> [数据]
--------

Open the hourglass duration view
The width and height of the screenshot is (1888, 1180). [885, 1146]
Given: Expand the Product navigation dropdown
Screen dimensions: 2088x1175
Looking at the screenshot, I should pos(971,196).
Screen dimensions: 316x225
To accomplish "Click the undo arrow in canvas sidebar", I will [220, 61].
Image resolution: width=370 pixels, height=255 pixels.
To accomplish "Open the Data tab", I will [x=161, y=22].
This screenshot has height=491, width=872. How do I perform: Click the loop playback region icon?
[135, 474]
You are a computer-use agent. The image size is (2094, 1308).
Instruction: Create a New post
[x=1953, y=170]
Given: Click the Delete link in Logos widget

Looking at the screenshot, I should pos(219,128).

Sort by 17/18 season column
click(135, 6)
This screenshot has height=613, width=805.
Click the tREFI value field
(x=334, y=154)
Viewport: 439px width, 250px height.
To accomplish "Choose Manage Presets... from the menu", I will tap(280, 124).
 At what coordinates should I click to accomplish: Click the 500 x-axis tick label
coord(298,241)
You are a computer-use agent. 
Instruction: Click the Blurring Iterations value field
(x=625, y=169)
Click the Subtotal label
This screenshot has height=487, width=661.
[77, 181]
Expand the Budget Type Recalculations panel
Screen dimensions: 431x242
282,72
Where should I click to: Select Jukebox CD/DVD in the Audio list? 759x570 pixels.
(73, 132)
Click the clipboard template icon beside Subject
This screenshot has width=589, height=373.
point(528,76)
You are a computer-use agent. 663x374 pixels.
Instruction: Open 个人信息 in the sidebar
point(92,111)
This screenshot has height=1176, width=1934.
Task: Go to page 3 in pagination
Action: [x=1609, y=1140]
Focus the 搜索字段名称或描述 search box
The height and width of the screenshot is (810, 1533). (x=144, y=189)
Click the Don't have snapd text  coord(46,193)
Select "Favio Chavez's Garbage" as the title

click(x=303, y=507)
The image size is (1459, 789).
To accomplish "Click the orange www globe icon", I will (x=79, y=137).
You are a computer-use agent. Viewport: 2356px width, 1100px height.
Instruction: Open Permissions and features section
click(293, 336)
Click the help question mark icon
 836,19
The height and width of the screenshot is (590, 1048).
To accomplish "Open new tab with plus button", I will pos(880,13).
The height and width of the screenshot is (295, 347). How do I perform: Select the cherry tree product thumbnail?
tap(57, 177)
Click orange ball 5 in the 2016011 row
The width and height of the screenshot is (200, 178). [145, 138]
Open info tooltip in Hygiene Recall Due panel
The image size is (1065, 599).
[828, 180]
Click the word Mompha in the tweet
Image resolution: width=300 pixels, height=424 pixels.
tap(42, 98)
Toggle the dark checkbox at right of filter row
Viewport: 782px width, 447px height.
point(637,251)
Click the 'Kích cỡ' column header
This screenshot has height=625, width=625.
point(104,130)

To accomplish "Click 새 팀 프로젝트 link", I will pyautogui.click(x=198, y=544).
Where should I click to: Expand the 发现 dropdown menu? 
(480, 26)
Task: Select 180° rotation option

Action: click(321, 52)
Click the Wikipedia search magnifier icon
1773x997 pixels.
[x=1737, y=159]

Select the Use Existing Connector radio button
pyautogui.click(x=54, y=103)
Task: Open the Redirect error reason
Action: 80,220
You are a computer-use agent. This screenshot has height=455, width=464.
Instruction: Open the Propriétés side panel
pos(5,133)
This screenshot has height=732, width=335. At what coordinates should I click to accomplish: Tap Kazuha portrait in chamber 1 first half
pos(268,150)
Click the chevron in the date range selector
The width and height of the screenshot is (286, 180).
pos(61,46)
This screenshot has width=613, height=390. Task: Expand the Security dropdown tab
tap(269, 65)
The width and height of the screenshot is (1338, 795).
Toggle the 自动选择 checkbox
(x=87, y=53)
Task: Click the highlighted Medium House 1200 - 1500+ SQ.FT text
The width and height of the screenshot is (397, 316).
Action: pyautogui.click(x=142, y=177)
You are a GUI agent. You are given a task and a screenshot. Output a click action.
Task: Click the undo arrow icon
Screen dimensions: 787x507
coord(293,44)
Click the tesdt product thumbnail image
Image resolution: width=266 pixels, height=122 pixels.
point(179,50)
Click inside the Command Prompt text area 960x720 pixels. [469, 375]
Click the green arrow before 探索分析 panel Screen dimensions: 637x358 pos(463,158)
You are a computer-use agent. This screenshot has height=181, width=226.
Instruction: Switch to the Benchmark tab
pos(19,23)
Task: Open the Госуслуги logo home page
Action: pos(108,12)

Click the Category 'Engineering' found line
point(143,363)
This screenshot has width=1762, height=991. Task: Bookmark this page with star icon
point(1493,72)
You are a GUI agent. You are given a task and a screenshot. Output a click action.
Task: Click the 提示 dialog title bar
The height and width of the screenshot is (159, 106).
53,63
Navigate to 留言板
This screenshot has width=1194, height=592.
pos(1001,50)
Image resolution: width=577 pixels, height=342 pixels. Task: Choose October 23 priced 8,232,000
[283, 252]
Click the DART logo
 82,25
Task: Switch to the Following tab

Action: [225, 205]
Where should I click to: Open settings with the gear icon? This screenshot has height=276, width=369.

--------

> [任务] 从含有“Click the Category 'Engineering' found line”的那一行起，到数据的最后一行止，逐字照抄这些行，首尾两行都包括在内。

> [回答]
Click the Category 'Engineering' found line
point(143,363)
This screenshot has width=1762, height=991. Task: Bookmark this page with star icon
point(1493,72)
You are a GUI agent. You are given a task and a screenshot. Output a click action.
Task: Click the 提示 dialog title bar
The height and width of the screenshot is (159, 106).
53,63
Navigate to 留言板
This screenshot has width=1194, height=592.
pos(1001,50)
Image resolution: width=577 pixels, height=342 pixels. Task: Choose October 23 priced 8,232,000
[283, 252]
Click the DART logo
 82,25
Task: Switch to the Following tab

Action: [225, 205]
Where should I click to: Open settings with the gear icon? This screenshot has height=276, width=369.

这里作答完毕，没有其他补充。